You're welcome. Do u have the Crown 2? I'm wondering if there's a noticeable difference in flavor production between the two.

Reactions: Like 1


----------



## therazia

Fortunately not. I read about the problems with the crown 2 and decided against it. They recon the crown 2 still has the normal issues but the flavour and coil problems were solved.


----------



## Baker

It's weird, I have the Crown 2 and I've had zero problems. Everyone who I've spoken to with one also say they've had zero issues. I waited until about a month ago to get one though, after the newest coils were released with both o rings being yellow.

Perhaps there were some genuine problems but I have a feeling most of it was down to the power of suggestion. 

In short, my take on it is that I prefer the way it vapes over the Crown 1, the sound and feel, but I think the Crown 1 has slightly better flavor.
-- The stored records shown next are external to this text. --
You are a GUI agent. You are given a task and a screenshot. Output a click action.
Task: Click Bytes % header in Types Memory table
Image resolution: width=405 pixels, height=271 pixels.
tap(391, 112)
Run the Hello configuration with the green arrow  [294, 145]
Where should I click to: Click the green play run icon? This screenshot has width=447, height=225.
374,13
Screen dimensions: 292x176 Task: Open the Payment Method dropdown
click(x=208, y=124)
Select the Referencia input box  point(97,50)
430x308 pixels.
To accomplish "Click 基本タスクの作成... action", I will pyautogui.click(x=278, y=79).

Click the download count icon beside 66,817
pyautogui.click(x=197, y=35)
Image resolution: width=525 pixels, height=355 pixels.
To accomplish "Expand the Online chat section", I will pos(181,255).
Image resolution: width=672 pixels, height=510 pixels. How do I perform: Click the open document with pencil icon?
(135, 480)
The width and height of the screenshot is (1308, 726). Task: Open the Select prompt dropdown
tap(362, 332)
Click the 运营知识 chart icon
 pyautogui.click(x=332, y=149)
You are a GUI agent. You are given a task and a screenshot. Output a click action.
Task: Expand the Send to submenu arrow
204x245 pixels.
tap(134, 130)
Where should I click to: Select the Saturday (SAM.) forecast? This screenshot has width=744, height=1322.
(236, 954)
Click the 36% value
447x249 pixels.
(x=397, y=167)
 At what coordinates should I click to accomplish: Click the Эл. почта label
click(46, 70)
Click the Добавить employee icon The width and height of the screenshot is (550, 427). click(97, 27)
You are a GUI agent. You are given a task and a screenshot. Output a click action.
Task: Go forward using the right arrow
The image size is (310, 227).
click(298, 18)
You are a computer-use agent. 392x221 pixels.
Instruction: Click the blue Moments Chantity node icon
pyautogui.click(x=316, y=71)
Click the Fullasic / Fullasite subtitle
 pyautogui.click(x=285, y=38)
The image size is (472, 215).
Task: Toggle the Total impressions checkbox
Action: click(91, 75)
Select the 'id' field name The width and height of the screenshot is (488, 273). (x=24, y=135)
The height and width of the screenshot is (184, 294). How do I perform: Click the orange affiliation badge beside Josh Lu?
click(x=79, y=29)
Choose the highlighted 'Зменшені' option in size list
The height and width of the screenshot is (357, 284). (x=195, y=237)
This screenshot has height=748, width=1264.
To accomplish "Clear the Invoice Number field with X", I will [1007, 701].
I'm now very keen to get the D1. I have a feeling that's going to have the best flavor of the lot, and it'll be leak free.

Reactions: Like 2


----------



## Rude Rudi

Baker said:


> It's weird, I have the Crown 2 and I've had zero problems. Everyone who I've spoken to with one also say they've had zero issues. I waited until about a month ago to get one though, after the newest coils were released with both o rings being yellow.
> 
> Perhaps there were some genuine problems but I have a feeling most of it was down to the power of suggestion.
> 
> In short, my take on it is that I prefer the way it vapes over the Crown 1, the sound and feel, but I think the Crown 1 has slightly better flavor.
> 
> I'm now very keen to get the D1. I have a feeling that's going to have the best flavor of the lot, and it'll be leak free.



Same here - no problems. Where did u get the correct coils? VC?

Reactions: Like 2


----------



## Rude Rudi

Baker said:


> @Rude Rudi , @therazia , it's here!
> 
> https://www.throatpunch.co.za/products/uwell-se-1-sub-ohm-tank


Thanks!!!!!

Reactions: Like 1


----------



## Rude Rudi

Done, matte black on it's way!!!! Whoop!!!!

Reactions: Like 1


----------



## Rude Rudi

Baker said:


> You're welcome. Do u have the Crown 2? I'm wondering if there's a noticeable difference in flavor production between the two.



I have the Crown 2. I will be able to let you know once I receive this one. Will do a side by side, same juice, same settings.

Reactions: Like 1


----------



## Baker

Rude Rudi said:


> Same here - no problems. Where did u get the correct coils? VC?



Yip


----------



## Baker

Rude Rudi said:


> I have the Crown 2. I will be able to let you know once I receive this one. Will do a side by side, same juice, same settings.



Awesome thanks, looking forward to the feedback.


----------



## Rude Rudi

Ok, so I received it today - I almost forgot as I ordered on Friday and the courier came today!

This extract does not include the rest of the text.